Po pierwsze – oprogramowania PRISMA XL Suite, doskonale wpasowującego się w motyw przewodni Strefy Canon (automatyzacja). To potężne narzędzie, pozwalające automatyzować i upraszczać przygotowanie plików do wydruku, a także zdalnie monitorować wszelkie procesy produkcyjne.
Po drugie – dwóch nowych modeli z naszej flagowej serii ploterów płaskich Arizona. Urządzenie Arizona 6100 XTS Mark II zostało stworzone z myślą o wykorzystaniu jak najszerszej gamy podłoży (dzięki niezależnej kontroli nad strefami podsysu operator może w jednym momencie wykonywać kilka różnych projektów albo wykorzystywać nietypowe kształty nośników). Z kolei model Arizona 6100 XTHF Mark II wykorzystuje nowatorską technologię Arizona High-FLOW generującą ciśnienie o dużej mocy, które umożliwia wykorzystanie podłoży nieidealnie przylegających do powierzchni stołu plotera.

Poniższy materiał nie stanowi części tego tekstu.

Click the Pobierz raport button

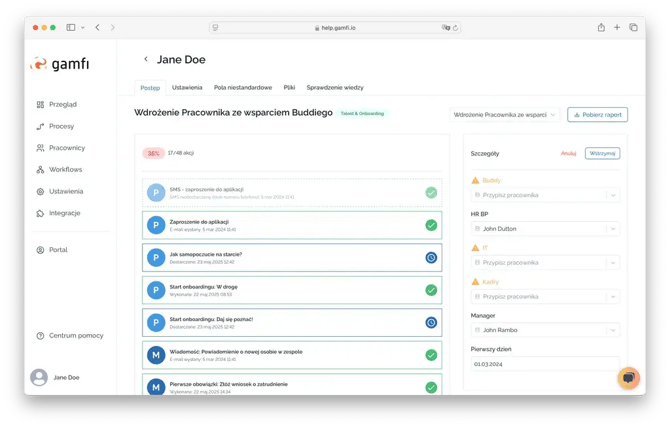pyautogui.click(x=598, y=115)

Jednak tym, co zrobiło na mnie zdecydowanie największe wrażenie, była nowej generacji technologia FLXfinish+, dająca możliwość uzyskania efektu druku wybiórczego poprzez jednoczesny druk matowy i błyszczący. To prawdziwy przełom. Pierwsza generacja tej technologii umożliwiała uzyskanie takiego efektu, ale jedynie poprzez dwukrotny zadruk, co było trudne do wykonania w praktyce. Teraz ten niezwykły efekt możemy uzyskać już w trakcie jednego przebiegu.
Miałem okazję rozmawiać z klientami z USA, którzy jako pierwsi mogli skorzystać z tej technologii (zainstalowanej do tej pory na kilku ploterach Colorado 1650). Wszyscy potwierdzili jej niezawodność i wyjątkowość: FLXfinish + pozwala im na tworzenie aplikacji, które wyróżniają poszczególną drukarnię na rynku. Co ciekawe, efekt druku wybiórczego nie ma wpływu na zwiększenie kosztów eksploatacji i zużywa mniej więcej tyle samo atramentu, co stosowanie klasycznego wykończenia błyszczącego lub matowego. „Efekt WOW” jest gwarantowany, zwłaszcza że FLXfinish+ będzie można zainstalować także w już pracujących u klientów ploterach UVgel Colorado 1630 i Colorado 1650.
Czekając na Monachium | Wyraźnie widać, że cała branża targowa odradza się po trudnym okresie. Wystawcy również uwierzyli w powracającą moc targów -– w Berlinie nie dało się nie zauważyć inwestycji w efektowną zabudowę stoisk. Wiele z nich robiło ogromne estetyczne wrażenie.
Ten optymizm i pozytywna energia zostaną ze mną i z całym zespołem Canon na dłużej. Nie możemy się już doczekać przyszłorocznej edycji, bo każde takie targi – oprócz dobrych emocji i kontaktów – przynoszą wiele interesujących rozwiązań do świata druku. Wiemy już, że targi FESPA 2023 odbędą się w Monachium; nie pozostaje zatem nic innego, jak powoli rezerwować bilety i zapraszać wszystkich chętnych do uczestnictwa wraz z nami w kolejnym święcie poligrafii.